- **TASK DETAILS**: Please reproduce the entries in full. Keep every character the same.

---

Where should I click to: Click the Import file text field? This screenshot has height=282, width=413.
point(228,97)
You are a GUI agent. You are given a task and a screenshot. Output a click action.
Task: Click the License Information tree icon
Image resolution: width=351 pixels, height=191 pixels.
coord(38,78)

---

- **RESULT**:
Where should I click to: Click the Import file text field? This screenshot has height=282, width=413.
point(228,97)
You are a GUI agent. You are given a task and a screenshot. Output a click action.
Task: Click the License Information tree icon
Image resolution: width=351 pixels, height=191 pixels.
coord(38,78)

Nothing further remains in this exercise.